══ Supplied material ══
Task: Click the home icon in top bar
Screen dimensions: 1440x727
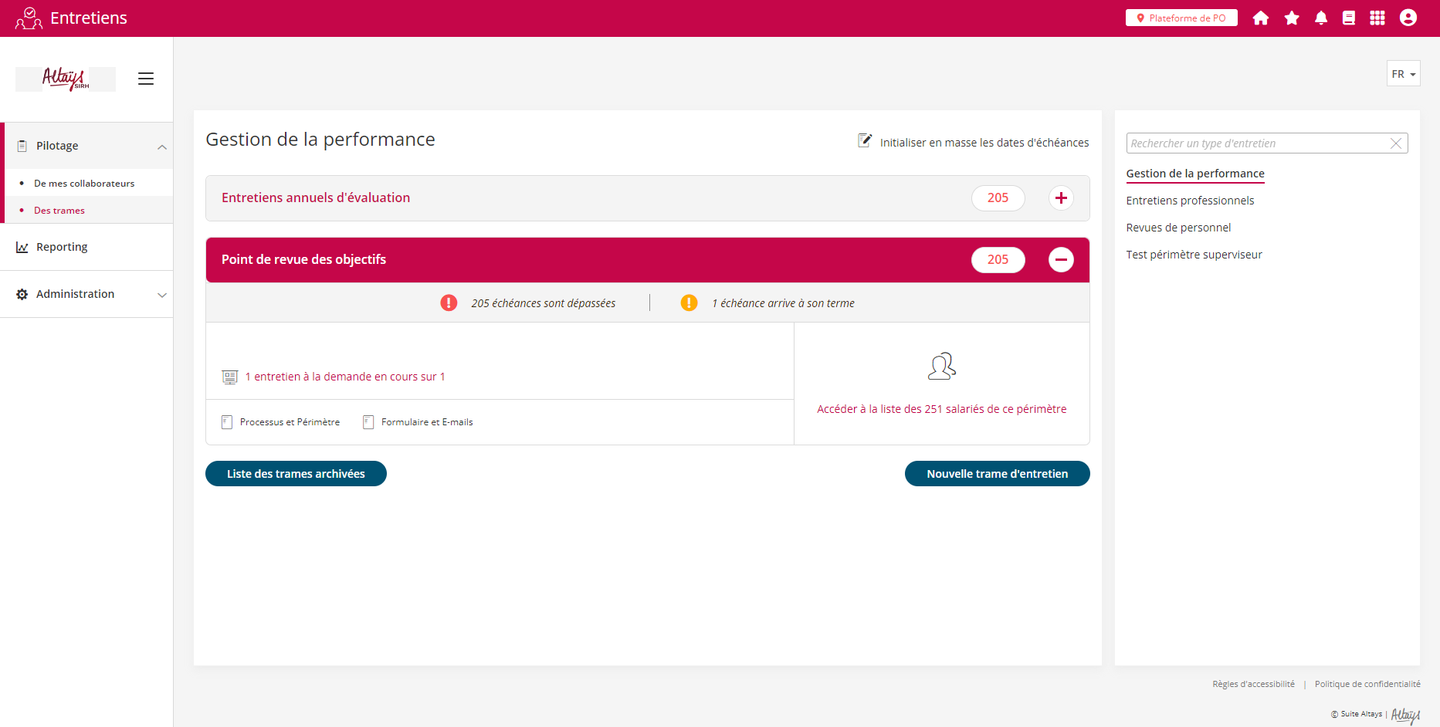Action: [x=1260, y=18]
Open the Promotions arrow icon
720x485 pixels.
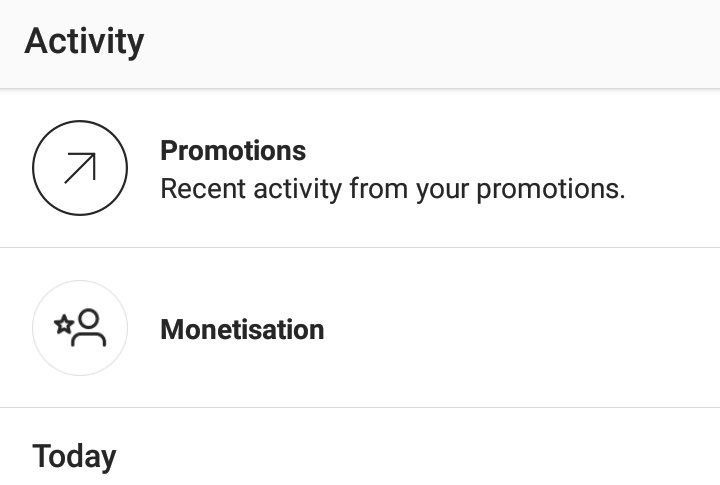(80, 168)
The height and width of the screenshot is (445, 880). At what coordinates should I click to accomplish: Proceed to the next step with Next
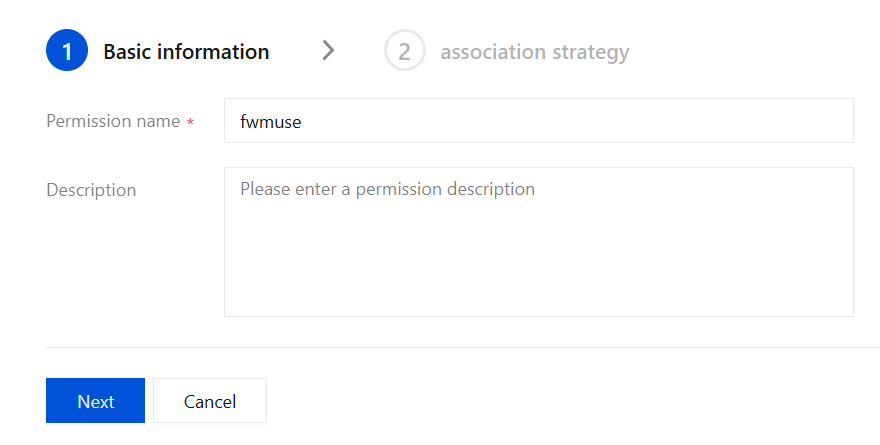point(95,401)
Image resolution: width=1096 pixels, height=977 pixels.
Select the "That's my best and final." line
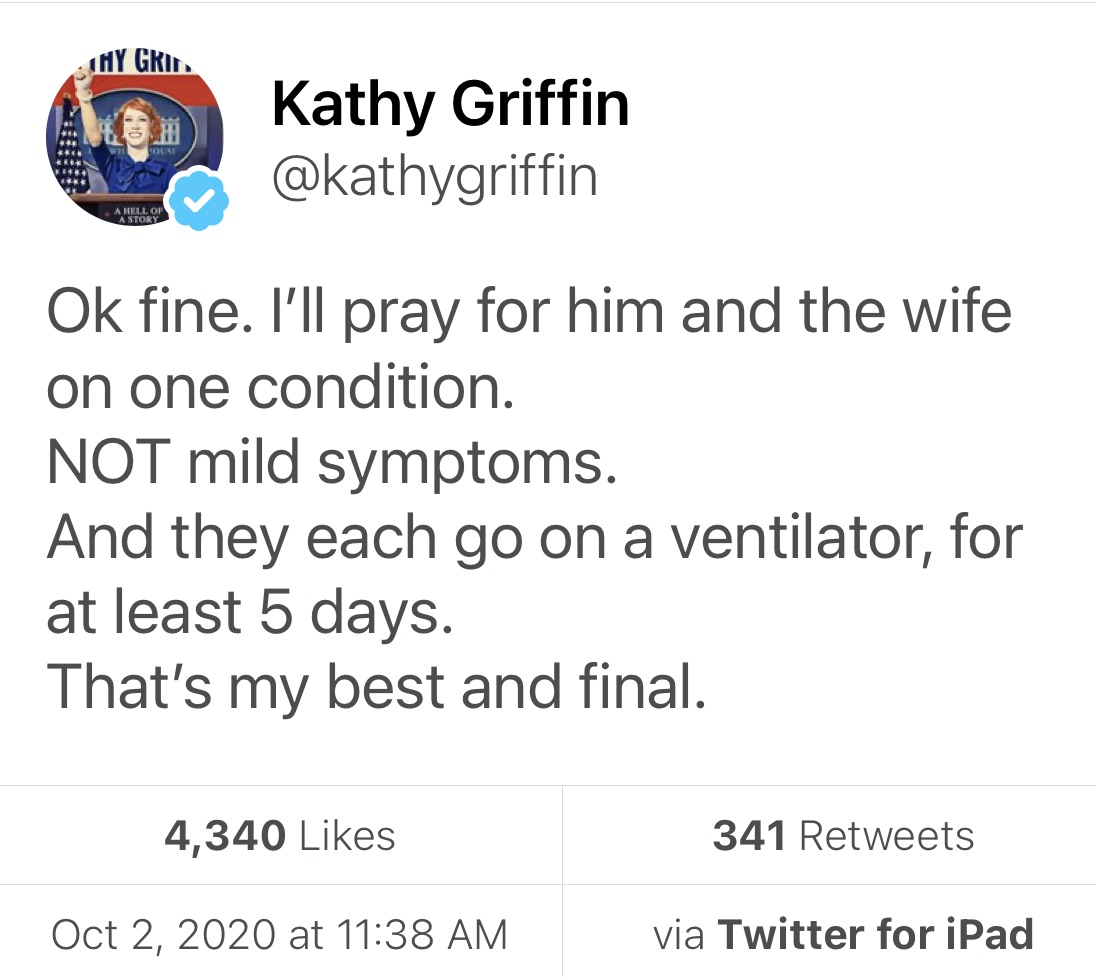376,687
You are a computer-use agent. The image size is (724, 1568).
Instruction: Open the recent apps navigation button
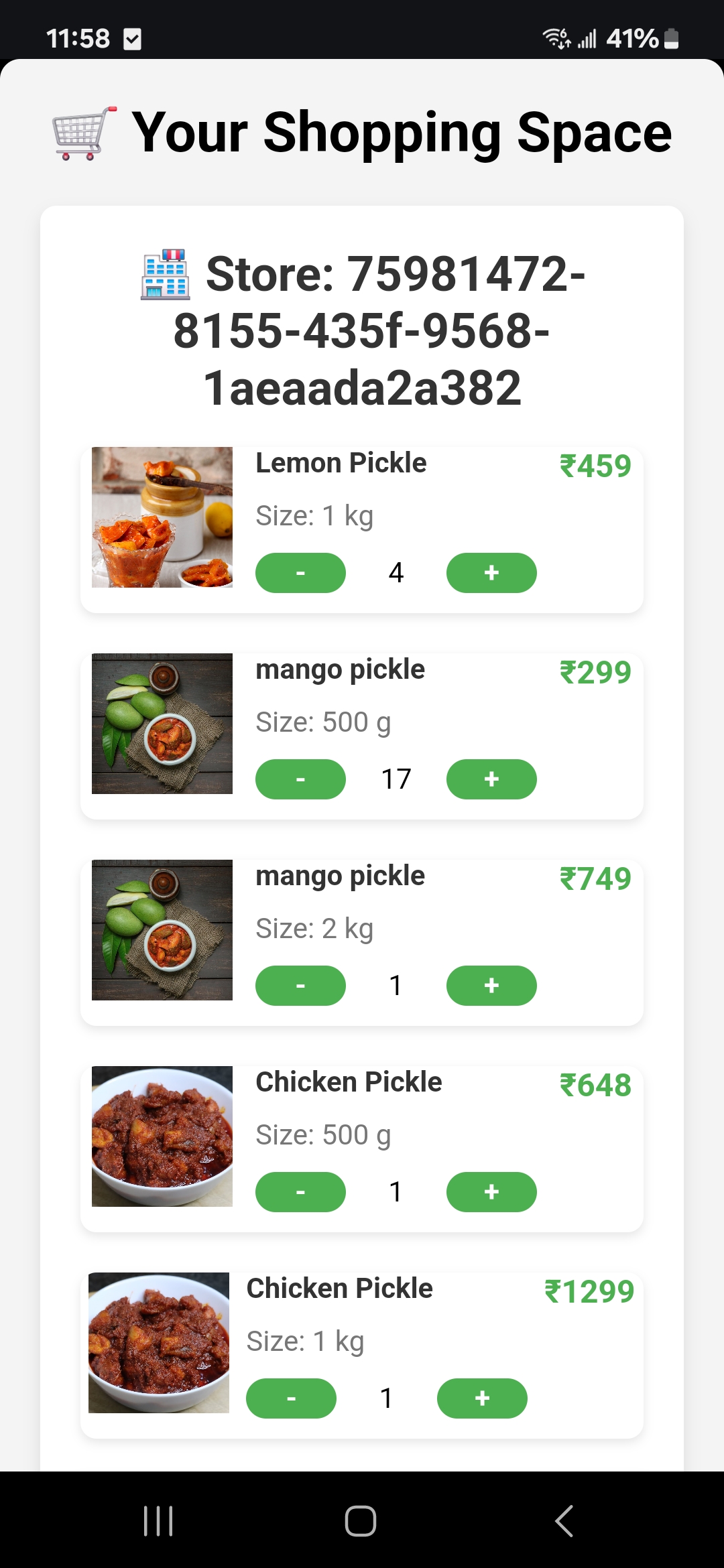coord(158,1520)
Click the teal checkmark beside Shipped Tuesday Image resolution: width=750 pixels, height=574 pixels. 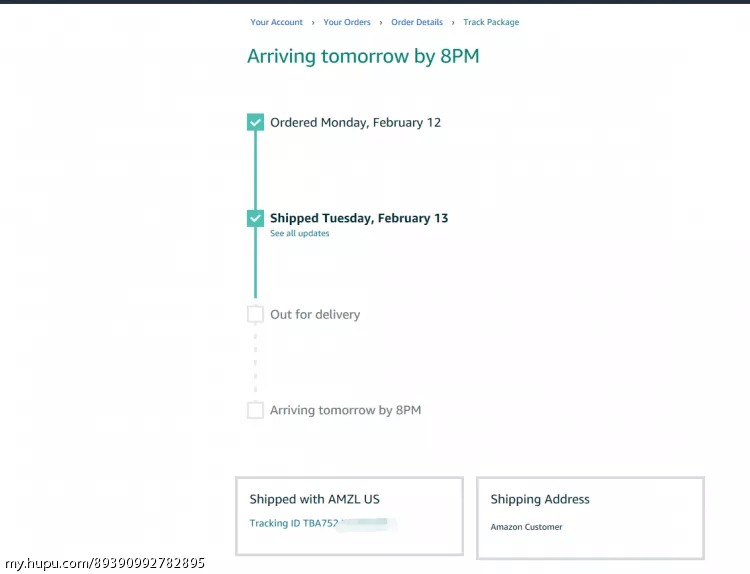[x=255, y=218]
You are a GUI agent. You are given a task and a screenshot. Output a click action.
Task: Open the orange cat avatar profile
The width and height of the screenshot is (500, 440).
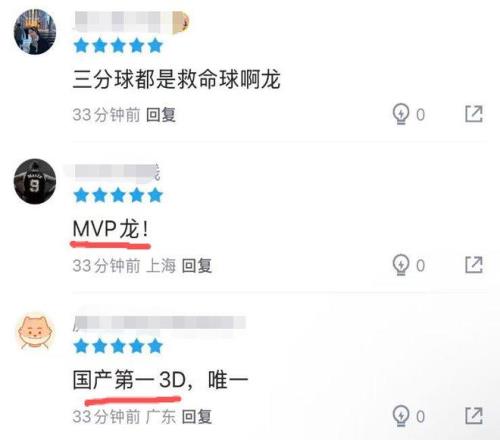(x=35, y=332)
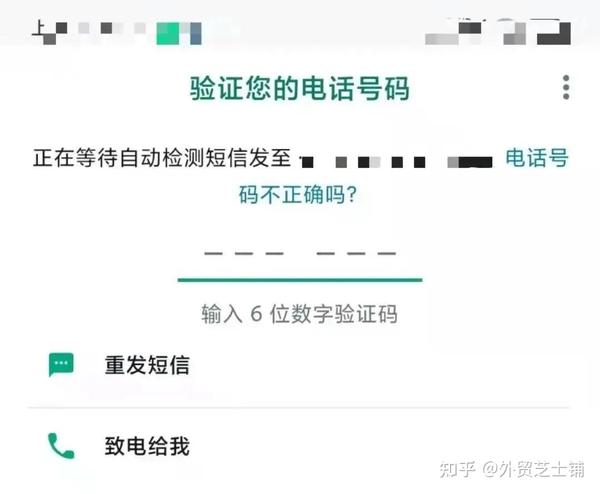Follow the 电话号 link after the number
The height and width of the screenshot is (494, 600).
tap(536, 158)
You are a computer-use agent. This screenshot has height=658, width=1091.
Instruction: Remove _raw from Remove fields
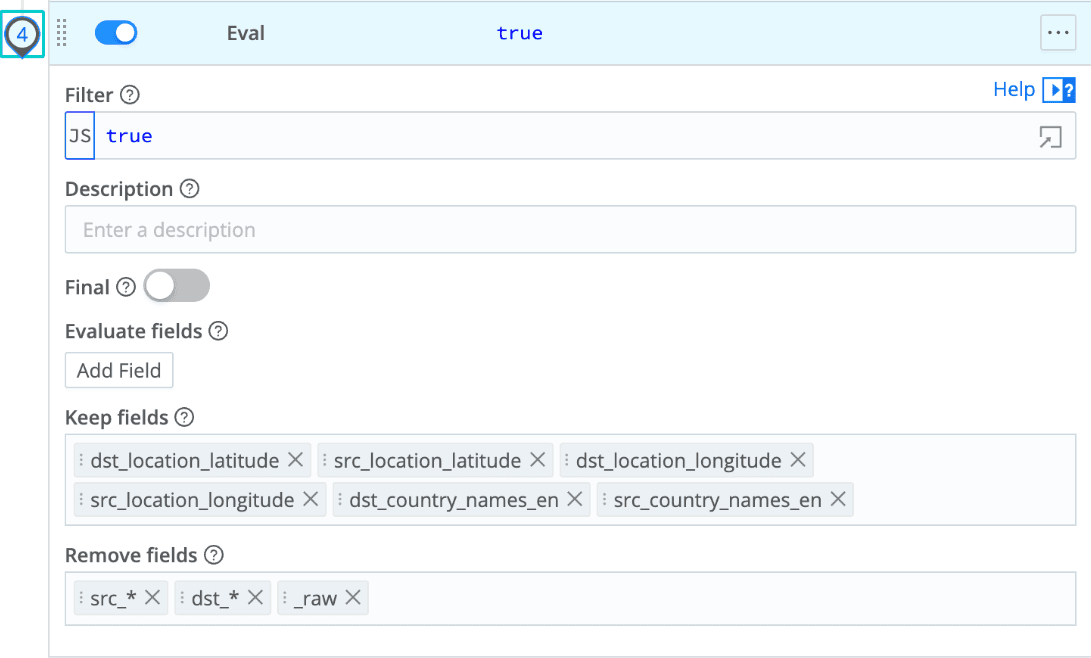(x=352, y=597)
═══
▶ [Assignment] Among the lines above, which contain the word "agent"? Copy every one.

▶ [Reply]
You are a computer-use agent. The image size is (724, 1568).
You are a GUI agent. You are given a task and a screenshot. Output a click action.
You are a computer-use agent. This screenshot has height=658, width=1091.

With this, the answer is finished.